-- START --

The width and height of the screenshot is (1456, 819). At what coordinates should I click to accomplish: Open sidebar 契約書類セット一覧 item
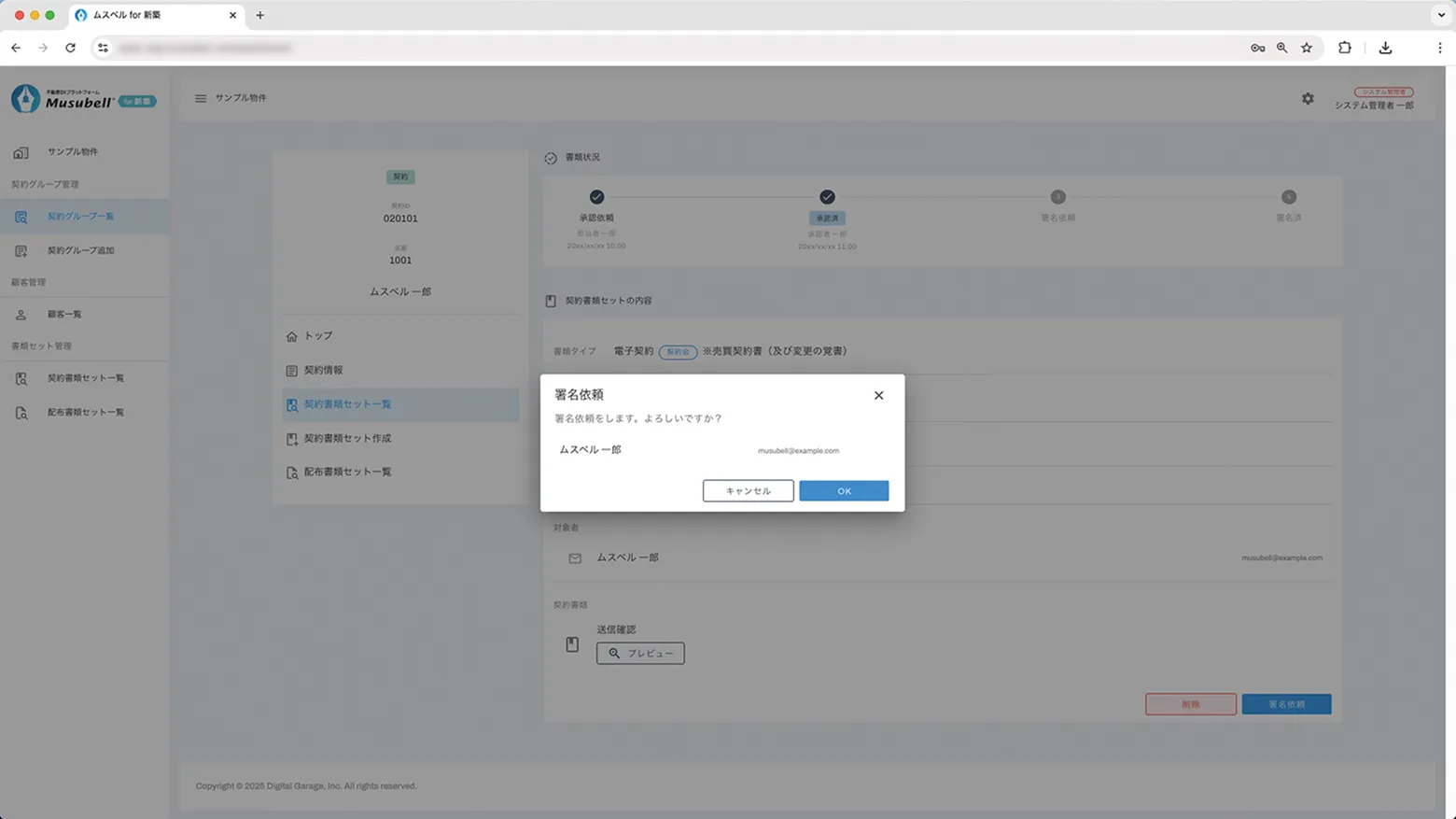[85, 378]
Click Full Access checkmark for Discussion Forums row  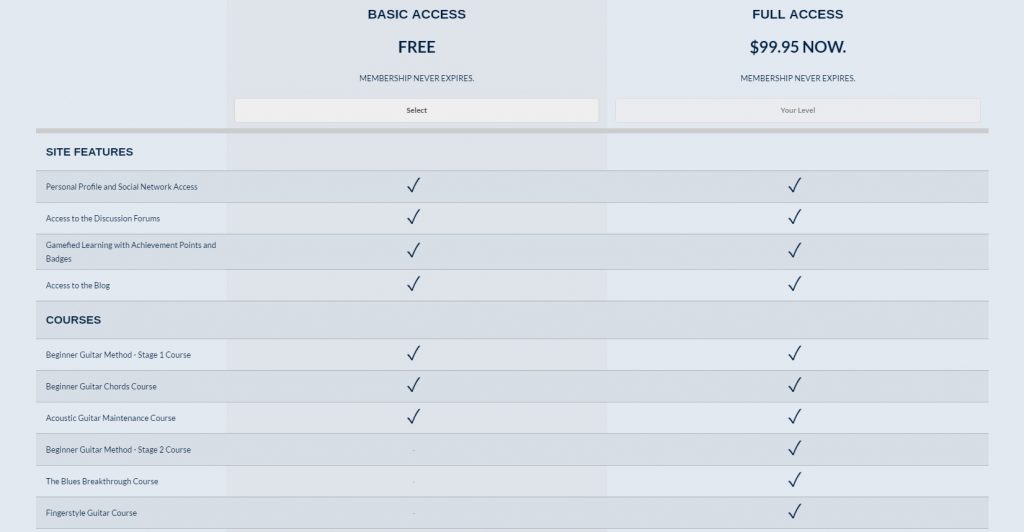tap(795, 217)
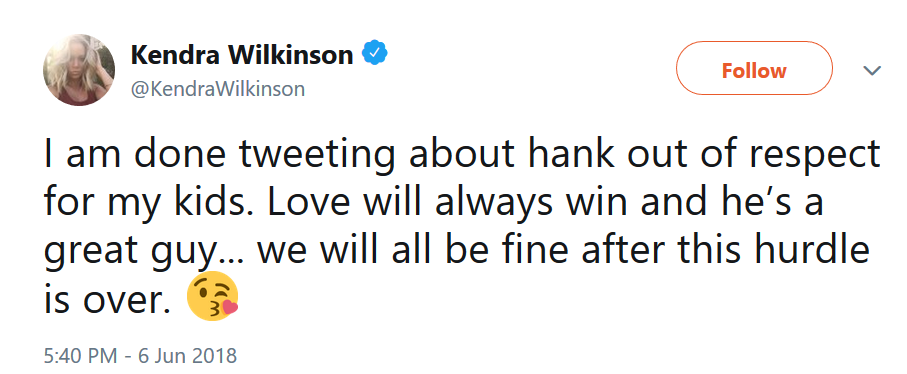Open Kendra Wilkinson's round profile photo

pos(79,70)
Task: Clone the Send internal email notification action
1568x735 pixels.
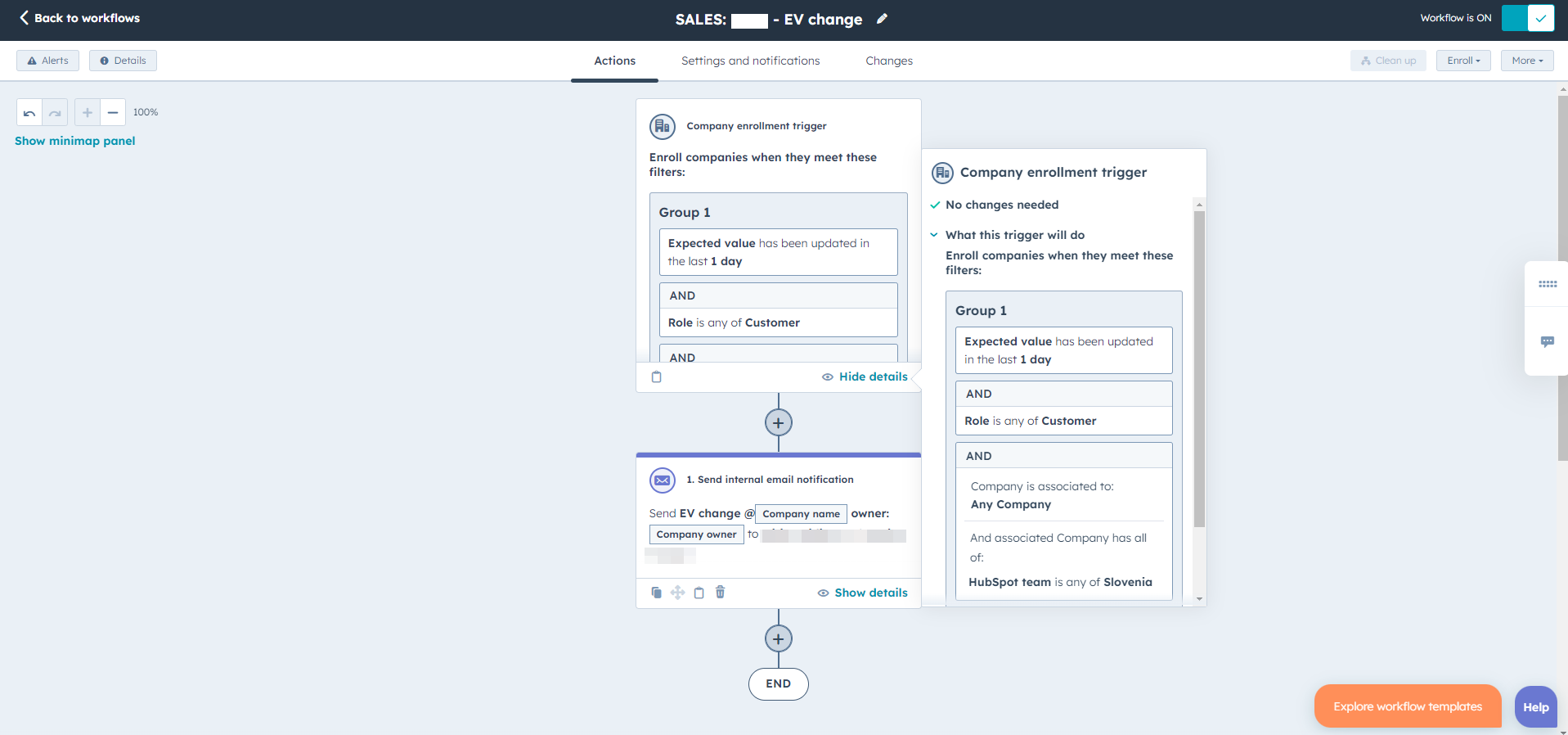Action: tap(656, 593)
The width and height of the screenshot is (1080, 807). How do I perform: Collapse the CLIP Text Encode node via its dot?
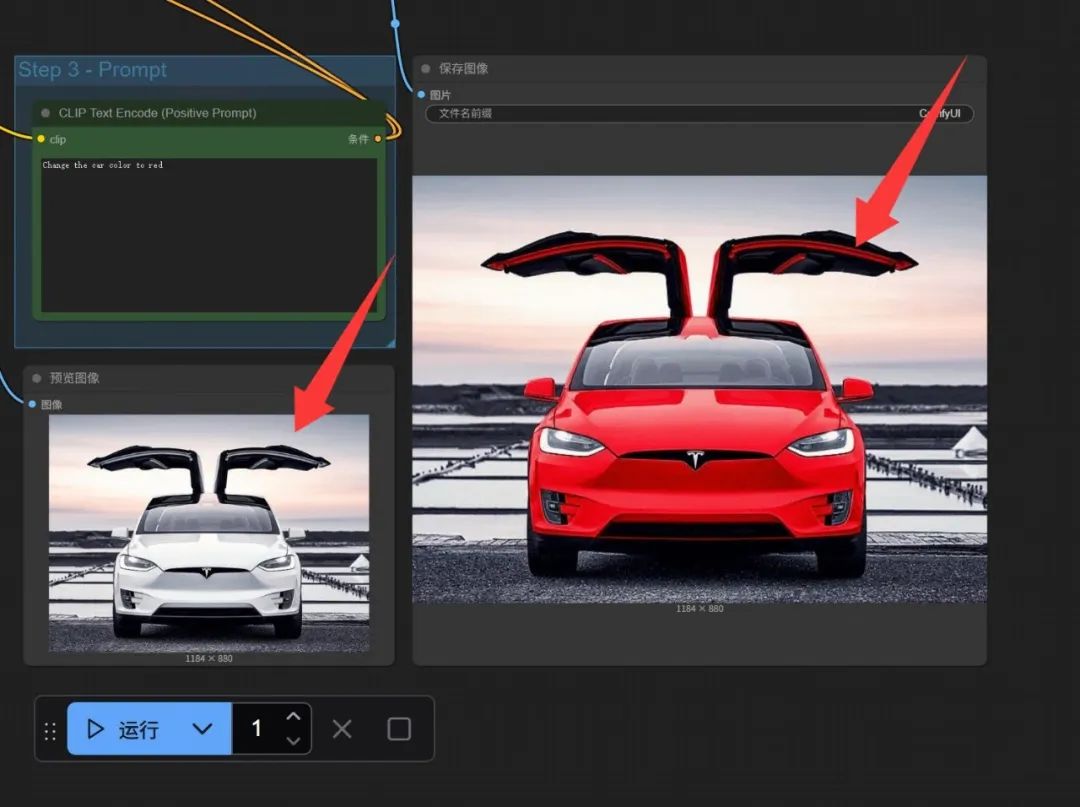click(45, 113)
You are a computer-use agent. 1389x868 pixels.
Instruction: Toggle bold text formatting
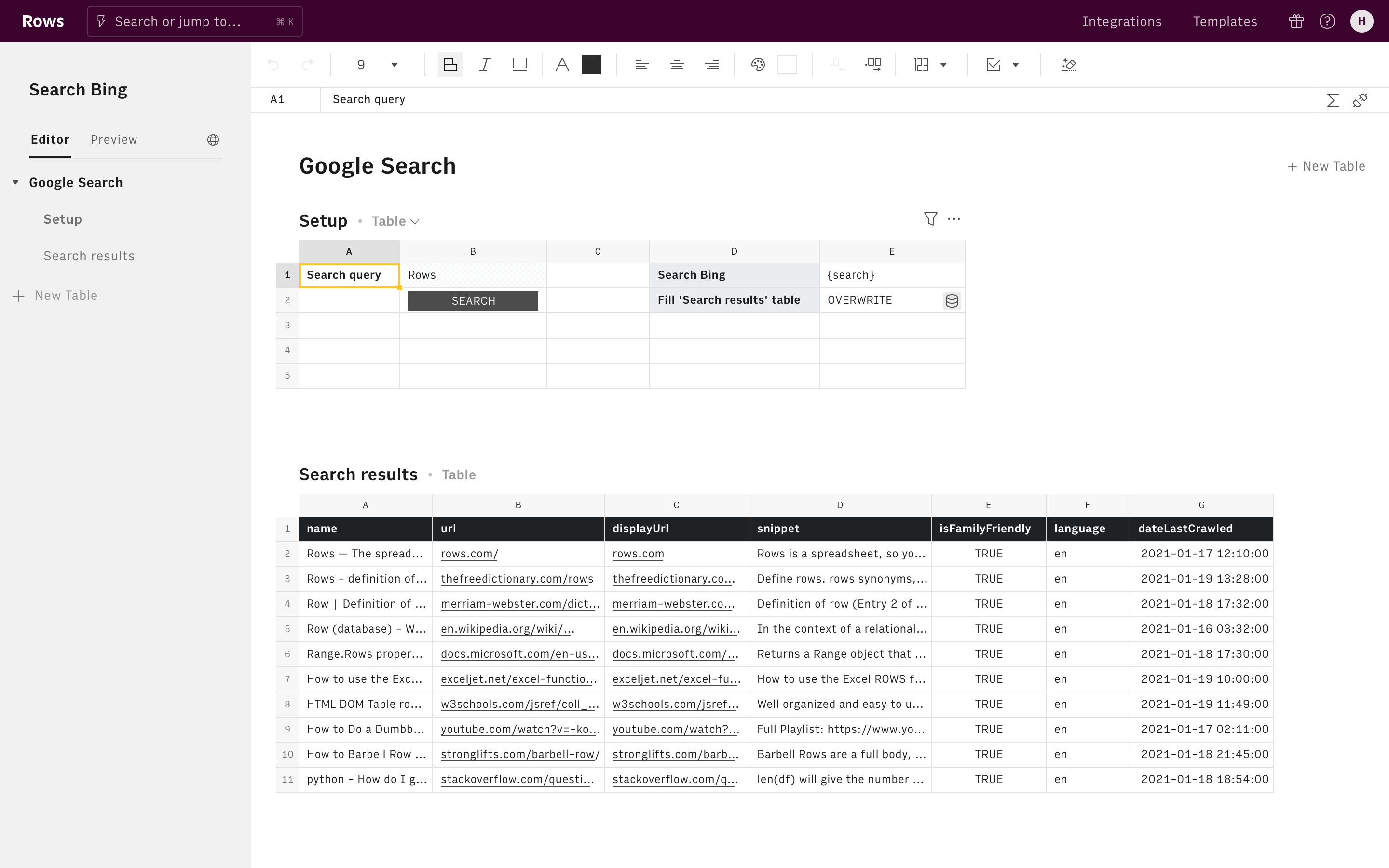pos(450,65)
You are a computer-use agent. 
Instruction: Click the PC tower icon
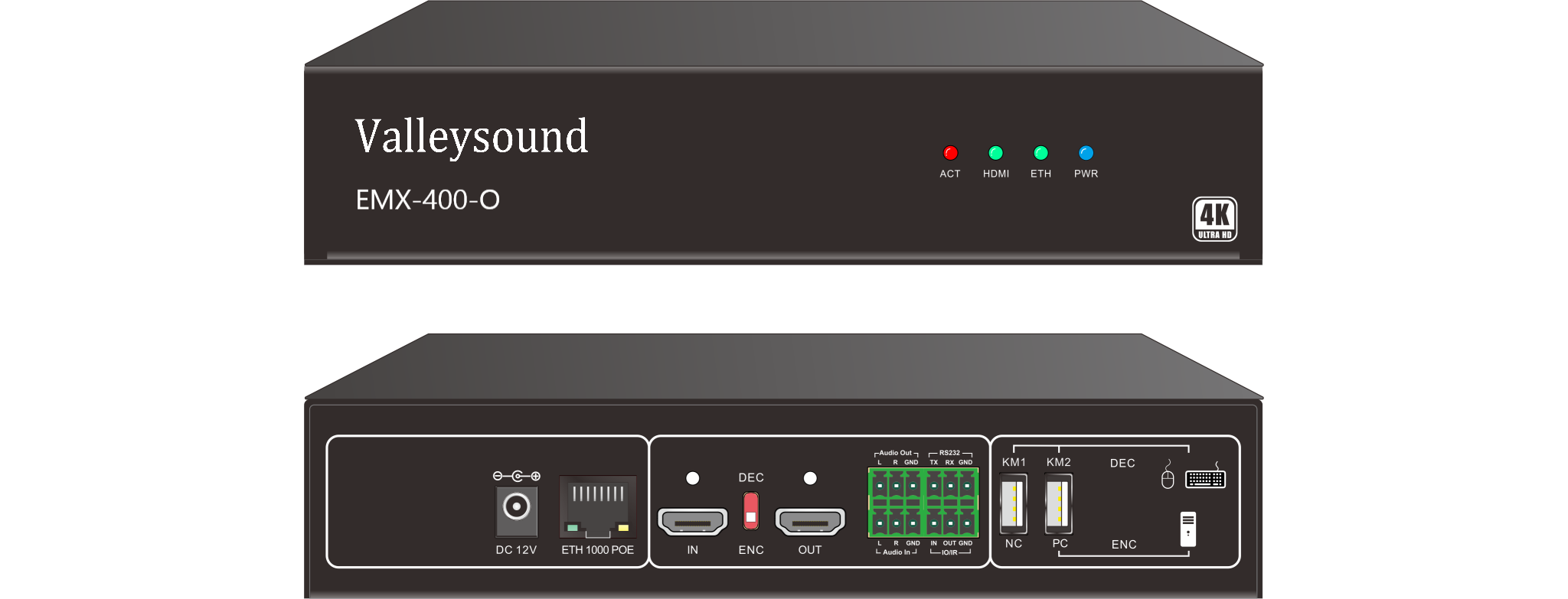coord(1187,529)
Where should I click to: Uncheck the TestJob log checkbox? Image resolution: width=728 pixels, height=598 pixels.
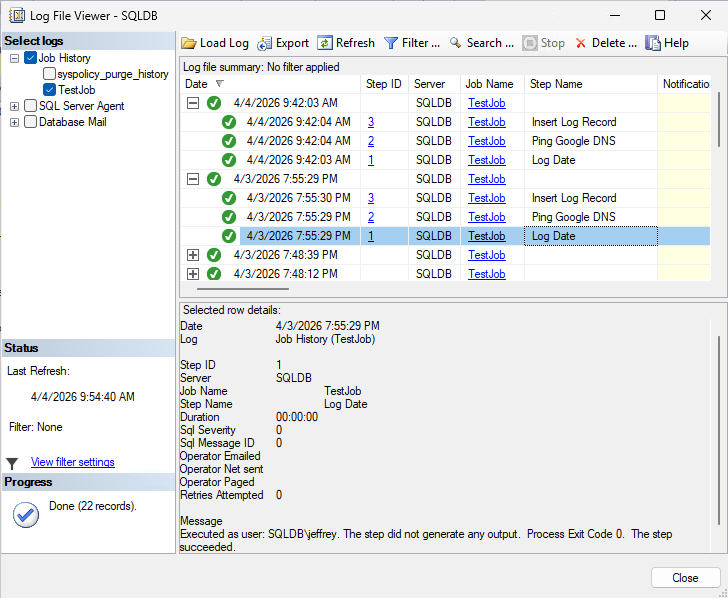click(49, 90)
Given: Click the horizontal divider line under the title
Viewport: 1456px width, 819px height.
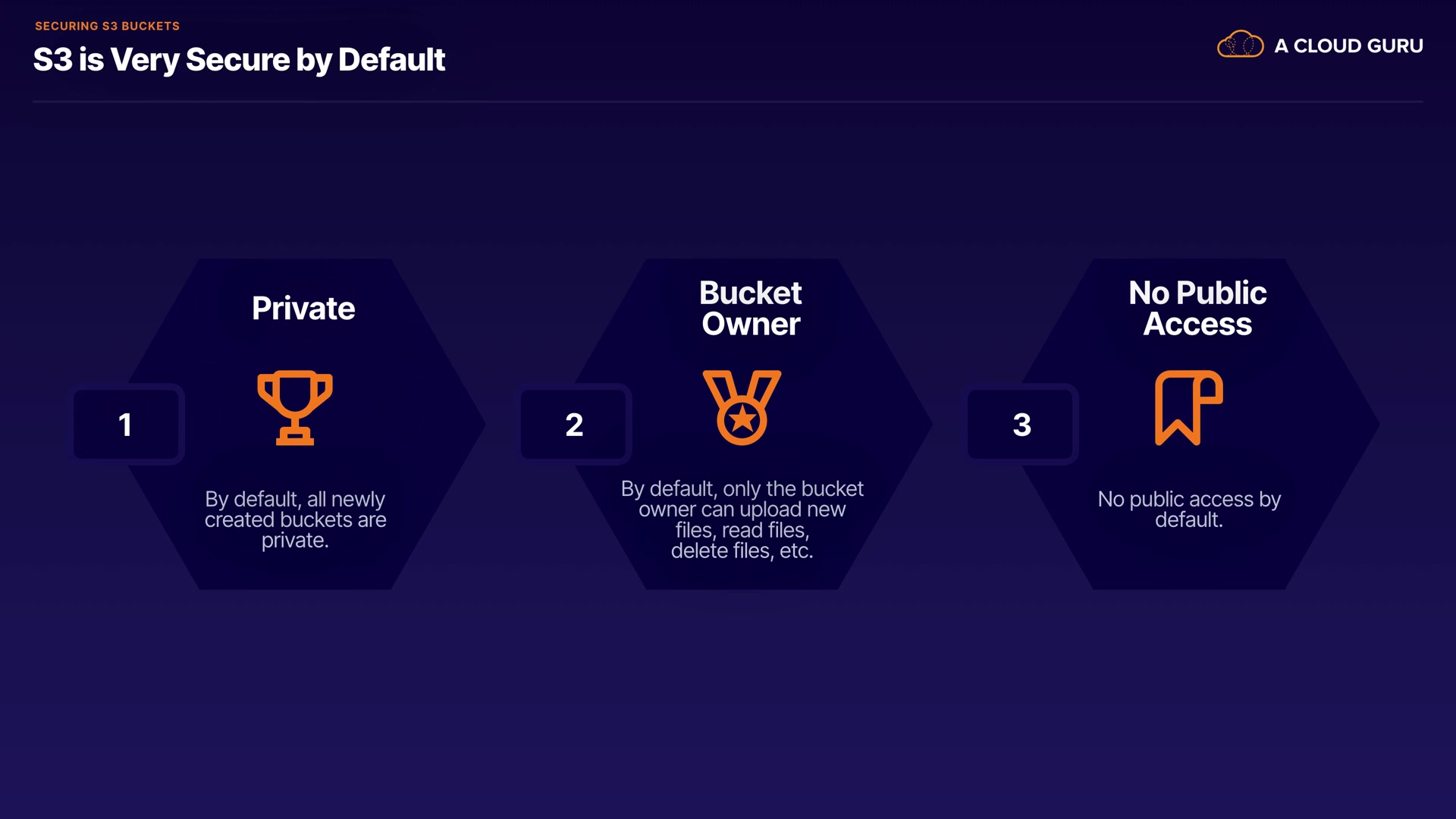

-- END --

Problem requirements
Could you transcribe the listing word for word, starting with the line that contains "You are a computer-use agent. 1389x868" and going on through its last line, while leaving the pictures out?

Exercise solution
You are a computer-use agent. 1389x868 pixels.
Instruction: Toggle bold text formatting
pos(450,65)
You are a computer-use agent. 
Instruction: Click the PC tower icon
coord(1187,529)
Where should I click to: Uncheck the TestJob log checkbox? Image resolution: width=728 pixels, height=598 pixels.
click(49, 90)
Given: Click the horizontal divider line under the title
Viewport: 1456px width, 819px height.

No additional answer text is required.